Description of the task:
Below are some entries. Repeat exactly the lines from the one with "The width and height of the screenshot is (1499, 982)." through the one with "Click gear icon for Prepare welcome item", and only those.

Exercise data:
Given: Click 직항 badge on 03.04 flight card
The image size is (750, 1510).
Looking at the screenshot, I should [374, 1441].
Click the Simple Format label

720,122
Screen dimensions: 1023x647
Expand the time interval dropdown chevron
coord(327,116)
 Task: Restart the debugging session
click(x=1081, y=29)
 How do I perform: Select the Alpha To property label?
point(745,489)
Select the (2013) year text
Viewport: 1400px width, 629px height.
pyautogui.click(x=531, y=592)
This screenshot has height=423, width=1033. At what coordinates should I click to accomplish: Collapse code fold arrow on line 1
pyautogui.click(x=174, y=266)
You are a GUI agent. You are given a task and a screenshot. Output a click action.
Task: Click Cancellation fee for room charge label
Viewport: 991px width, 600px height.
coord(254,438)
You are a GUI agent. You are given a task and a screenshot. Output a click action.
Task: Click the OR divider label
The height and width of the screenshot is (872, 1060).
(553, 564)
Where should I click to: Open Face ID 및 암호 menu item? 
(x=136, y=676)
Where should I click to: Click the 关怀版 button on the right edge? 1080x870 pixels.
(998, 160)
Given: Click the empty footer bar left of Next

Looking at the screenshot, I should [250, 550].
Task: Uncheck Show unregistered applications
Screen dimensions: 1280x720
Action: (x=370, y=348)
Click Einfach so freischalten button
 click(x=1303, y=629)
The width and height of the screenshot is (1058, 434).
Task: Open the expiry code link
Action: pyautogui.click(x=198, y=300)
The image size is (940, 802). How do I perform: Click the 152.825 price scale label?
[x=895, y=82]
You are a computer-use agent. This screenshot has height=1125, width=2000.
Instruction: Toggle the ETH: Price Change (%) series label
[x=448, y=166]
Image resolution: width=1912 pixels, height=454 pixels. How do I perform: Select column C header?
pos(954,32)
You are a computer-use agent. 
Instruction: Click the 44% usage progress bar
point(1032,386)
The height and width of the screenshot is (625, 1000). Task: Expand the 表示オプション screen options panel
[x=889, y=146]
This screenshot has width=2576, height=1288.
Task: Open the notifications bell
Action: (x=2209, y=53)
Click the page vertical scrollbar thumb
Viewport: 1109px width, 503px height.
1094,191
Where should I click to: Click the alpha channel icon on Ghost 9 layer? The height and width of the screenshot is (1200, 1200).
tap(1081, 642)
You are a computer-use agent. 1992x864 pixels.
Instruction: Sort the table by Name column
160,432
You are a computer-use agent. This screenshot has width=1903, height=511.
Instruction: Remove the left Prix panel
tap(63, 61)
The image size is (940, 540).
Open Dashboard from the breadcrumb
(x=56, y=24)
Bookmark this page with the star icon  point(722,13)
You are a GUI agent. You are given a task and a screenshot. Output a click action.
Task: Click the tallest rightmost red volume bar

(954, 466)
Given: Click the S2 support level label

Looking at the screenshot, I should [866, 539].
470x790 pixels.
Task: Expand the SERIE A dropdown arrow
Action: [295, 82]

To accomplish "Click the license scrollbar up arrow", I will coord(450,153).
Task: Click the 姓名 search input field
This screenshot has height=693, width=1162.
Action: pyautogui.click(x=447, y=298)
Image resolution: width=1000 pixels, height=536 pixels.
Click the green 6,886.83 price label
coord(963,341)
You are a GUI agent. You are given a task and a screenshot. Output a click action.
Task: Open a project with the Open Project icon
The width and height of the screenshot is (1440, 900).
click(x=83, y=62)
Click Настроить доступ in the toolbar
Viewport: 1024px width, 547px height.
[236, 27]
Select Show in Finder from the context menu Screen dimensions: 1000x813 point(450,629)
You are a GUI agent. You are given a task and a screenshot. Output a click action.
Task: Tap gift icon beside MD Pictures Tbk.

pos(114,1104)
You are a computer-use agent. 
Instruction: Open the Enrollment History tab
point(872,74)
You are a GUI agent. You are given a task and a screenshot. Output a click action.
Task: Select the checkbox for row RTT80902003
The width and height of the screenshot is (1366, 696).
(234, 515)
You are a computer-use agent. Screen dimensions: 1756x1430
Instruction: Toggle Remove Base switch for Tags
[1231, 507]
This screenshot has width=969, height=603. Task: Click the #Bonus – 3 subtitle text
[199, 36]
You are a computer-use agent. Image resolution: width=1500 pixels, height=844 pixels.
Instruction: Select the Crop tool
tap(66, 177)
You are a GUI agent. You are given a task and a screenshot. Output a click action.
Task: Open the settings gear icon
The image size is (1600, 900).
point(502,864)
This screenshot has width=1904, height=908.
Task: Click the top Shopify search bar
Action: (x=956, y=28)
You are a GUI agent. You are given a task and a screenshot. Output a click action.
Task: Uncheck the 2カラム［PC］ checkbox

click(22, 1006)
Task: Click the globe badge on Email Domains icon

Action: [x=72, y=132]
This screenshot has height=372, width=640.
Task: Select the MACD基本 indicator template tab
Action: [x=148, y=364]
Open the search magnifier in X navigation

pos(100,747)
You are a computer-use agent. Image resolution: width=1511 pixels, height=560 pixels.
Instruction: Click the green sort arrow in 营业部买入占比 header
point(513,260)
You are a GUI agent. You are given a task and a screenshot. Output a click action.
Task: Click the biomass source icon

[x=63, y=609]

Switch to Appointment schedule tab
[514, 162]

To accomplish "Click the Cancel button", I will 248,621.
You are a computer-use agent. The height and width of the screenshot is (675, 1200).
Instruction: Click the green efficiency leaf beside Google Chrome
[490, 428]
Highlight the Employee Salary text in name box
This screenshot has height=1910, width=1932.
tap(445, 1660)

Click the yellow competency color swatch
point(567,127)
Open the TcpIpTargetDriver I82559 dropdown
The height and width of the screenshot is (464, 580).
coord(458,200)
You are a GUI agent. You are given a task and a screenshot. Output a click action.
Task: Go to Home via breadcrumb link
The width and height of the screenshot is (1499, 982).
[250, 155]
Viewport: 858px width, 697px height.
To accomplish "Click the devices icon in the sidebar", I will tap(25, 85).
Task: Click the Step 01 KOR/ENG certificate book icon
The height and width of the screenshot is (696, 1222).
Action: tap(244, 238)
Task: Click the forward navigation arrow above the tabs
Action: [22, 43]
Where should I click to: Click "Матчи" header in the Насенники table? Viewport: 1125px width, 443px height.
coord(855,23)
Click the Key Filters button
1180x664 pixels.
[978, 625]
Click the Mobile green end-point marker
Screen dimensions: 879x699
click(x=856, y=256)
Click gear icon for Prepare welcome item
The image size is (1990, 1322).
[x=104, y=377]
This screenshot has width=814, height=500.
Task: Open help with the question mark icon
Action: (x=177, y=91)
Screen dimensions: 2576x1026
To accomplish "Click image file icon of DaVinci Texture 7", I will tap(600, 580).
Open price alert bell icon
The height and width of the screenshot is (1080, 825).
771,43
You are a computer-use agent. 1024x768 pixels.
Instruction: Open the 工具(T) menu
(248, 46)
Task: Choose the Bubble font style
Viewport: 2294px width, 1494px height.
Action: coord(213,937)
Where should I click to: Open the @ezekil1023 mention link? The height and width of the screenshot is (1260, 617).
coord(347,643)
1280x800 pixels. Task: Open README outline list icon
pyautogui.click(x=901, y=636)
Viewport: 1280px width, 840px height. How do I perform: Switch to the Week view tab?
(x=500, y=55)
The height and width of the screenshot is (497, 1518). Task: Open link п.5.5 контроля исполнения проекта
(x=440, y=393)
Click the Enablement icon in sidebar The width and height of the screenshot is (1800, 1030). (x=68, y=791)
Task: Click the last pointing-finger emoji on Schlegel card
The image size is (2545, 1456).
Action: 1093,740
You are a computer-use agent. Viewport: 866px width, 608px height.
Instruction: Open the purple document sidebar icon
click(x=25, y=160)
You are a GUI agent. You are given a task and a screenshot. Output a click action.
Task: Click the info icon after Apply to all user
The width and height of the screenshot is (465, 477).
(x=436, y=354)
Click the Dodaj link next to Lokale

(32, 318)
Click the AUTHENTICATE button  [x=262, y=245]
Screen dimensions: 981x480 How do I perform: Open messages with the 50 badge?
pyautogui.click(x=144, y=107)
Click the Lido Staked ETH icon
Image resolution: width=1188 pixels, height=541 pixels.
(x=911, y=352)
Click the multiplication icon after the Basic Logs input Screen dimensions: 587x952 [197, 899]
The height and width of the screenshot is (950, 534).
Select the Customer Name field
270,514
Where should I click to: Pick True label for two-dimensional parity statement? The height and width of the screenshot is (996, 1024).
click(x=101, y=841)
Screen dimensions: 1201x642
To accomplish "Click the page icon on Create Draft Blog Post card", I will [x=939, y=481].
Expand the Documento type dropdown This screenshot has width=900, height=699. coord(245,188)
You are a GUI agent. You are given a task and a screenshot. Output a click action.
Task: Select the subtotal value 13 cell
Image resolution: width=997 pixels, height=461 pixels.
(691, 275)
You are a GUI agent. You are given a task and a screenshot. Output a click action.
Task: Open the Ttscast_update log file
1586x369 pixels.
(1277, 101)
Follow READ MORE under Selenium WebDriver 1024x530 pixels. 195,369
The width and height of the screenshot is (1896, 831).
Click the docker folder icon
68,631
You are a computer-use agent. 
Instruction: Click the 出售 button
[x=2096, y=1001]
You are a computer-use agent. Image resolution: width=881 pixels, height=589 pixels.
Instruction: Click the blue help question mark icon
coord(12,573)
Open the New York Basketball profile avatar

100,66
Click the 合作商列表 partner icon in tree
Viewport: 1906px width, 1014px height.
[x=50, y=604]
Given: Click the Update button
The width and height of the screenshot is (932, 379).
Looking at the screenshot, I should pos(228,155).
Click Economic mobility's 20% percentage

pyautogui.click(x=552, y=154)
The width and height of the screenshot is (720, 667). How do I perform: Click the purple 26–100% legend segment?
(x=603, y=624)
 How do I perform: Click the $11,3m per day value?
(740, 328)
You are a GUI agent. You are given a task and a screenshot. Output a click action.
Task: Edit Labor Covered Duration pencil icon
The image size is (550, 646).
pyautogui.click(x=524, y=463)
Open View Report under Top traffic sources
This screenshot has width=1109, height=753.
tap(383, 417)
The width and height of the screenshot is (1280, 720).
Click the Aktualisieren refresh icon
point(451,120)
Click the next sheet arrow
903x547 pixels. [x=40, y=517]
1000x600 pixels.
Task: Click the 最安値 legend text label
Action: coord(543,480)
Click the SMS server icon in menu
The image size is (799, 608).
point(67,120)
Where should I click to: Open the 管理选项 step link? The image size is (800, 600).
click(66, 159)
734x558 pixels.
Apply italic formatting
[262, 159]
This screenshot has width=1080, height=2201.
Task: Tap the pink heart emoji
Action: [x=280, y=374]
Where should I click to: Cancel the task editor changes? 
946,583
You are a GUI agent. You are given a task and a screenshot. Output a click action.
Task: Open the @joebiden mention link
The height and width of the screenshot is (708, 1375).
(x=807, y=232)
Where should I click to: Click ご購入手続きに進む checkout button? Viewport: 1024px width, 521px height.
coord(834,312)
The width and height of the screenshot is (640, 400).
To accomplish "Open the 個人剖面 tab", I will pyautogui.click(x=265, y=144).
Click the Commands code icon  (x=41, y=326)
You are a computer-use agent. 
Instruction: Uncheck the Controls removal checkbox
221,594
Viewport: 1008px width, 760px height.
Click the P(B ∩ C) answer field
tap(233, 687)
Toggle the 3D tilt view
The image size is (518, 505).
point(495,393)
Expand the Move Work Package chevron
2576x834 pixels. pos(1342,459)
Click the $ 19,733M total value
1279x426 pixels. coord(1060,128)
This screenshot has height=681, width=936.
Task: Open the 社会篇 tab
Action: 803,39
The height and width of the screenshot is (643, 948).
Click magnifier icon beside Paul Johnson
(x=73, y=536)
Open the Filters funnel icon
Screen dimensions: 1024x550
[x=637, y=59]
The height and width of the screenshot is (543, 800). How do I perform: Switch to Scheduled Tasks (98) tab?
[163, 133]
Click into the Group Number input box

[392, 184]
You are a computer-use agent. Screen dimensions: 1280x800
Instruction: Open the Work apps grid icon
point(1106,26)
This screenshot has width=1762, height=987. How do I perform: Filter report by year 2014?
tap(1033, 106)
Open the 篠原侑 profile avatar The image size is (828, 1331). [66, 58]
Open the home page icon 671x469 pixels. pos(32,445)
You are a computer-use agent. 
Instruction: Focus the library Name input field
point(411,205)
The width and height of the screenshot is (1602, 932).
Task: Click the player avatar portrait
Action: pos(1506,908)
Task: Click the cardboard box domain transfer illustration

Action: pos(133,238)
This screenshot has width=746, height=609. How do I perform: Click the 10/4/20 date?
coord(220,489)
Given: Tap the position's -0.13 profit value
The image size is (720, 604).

Response area:
The width and height of the screenshot is (1499, 982).
[250, 155]
Viewport: 858px width, 697px height.
To accomplish "Click the devices icon in the sidebar", I will tap(25, 85).
Task: Click the Step 01 KOR/ENG certificate book icon
The height and width of the screenshot is (696, 1222).
Action: tap(244, 238)
Task: Click the forward navigation arrow above the tabs
Action: [22, 43]
Where should I click to: Click "Матчи" header in the Насенники table? Viewport: 1125px width, 443px height.
coord(855,23)
Click the Key Filters button
1180x664 pixels.
[978, 625]
Click the Mobile green end-point marker
Screen dimensions: 879x699
click(x=856, y=256)
Click gear icon for Prepare welcome item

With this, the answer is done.